REPUBLIKA.CO.ID, GAZA--Mengapa konflik Palestina-Israel lebih banyak terjadi di Gaza ketimbang wilayah lain Palestina, Tepi Barat? Seperti kali ini ketegangan di Jalur Gaza kembali terjadi. Sebenarnya ketegangan antara kedua negara itu tak pernah benar-benar padam sejak beberapa tahun lalu.
Apa beda kondisi Israel dan Gaza di masa lalu dan sekarang? Stratfor melaporkan ketegangan di jalur Gaza kembali meningkat pada 2006, ketika Hamas berhasil memenangkan pemilu dan mengalahkan rivalnya, Fatah.
Hamas mendapat momentum suara rakyat Palestina di Gaza dalam pemilu juga akibat sikap Fatah. Menurut CSMonitor, sikap korup meluas pejabat Fatah dan sikap politik petinggi yang dinilai cenderung kooperatif dengan Israel, menimbulkan penolakan dari warga Gaza.
Sementara sikap Hamas gamblang menyatakan perlawanan terhadap pendudukan Israel lebih mendapat simpati. Namun ideologi Hamas yang keras dan menolak berkompromi dengan Israel tidak disukai dunia Internasional. Amerika Serikat, sekutu dekat Israel, adalah salah satu negara yang menolak mengakui Hamas meski kelompok tersebut memenangi pemilu secara sah dan demokratis.
Hamas berhasil menguasai wilayah Gaza sementara Fatah menguasai Tepi Barat. Kemenangan Hamas ini harus dibayar mahal dengan perang saudara berbulan-bulan antara dua faksi utama Palestina itu.

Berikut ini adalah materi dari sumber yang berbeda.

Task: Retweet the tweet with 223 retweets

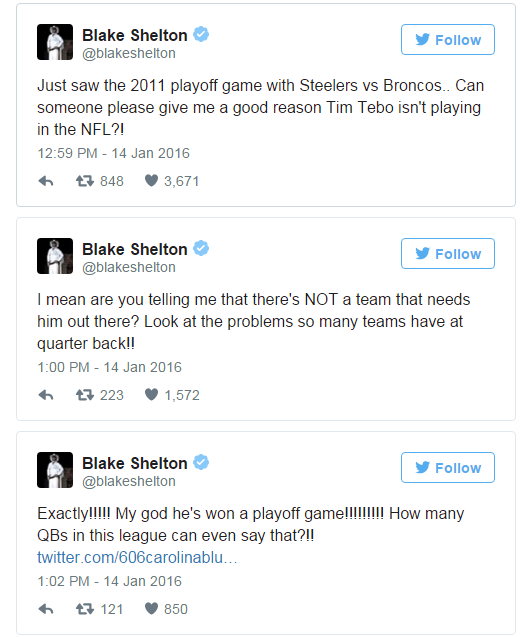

Perang saudara tersebut berskala serius. Kedua kubu tak segan-segan mengeksekusi sesama warga Palestina ketika mereka berbeda halauan. Hamas membunuh loyalis Fatah, begitu pula sebaliknya.
Lalu, pada 14 Juni 2006, Hamas, seebagai pemenang pemilu, mengambil alih kendali Jalur Gaza dari Fatah. Dalam waktu 11 hari kemudian (25 Juni 2006), Hamas menculik tentara Israel, Gilad Shalit dan menewaskan dua orang lainnya.
Situasi inilah yang memicu babak baru permusuhan dengan Israel. Negara Yahudi itu memblokade jalur Gaza sejak Juni 2007 ketika Hamas berhasil mengambil alih kontrol atas teritori Palestina.
Hamas mendapat momentum suara rakyat Palestina di Gaza dalam pemilu juga akibat sikap Fatah. Menurut pengamat, sikap korup pejabat Fatah dan pandangan mereka yang dinilai cenderung kooperatif dengan Israel, menimbulkan penolakan dari warga Gaza.
Berdasarkan kondisi itu, Israel menyatakan Perairan Gaza adalah daerah terlarang. Blokade tersebut memicu penurunan standar hidup, tingginya tingkat pengangguran dan kemiskinan.
Aktivis pro Palestina berusaha mengirim bantuan ke warga Palestina. Namun negara zionis itu berupaya menghadang aktivis yang mengarah dan bertujuan menembus blokade walau masih berada di perairan internasional. (bersambung)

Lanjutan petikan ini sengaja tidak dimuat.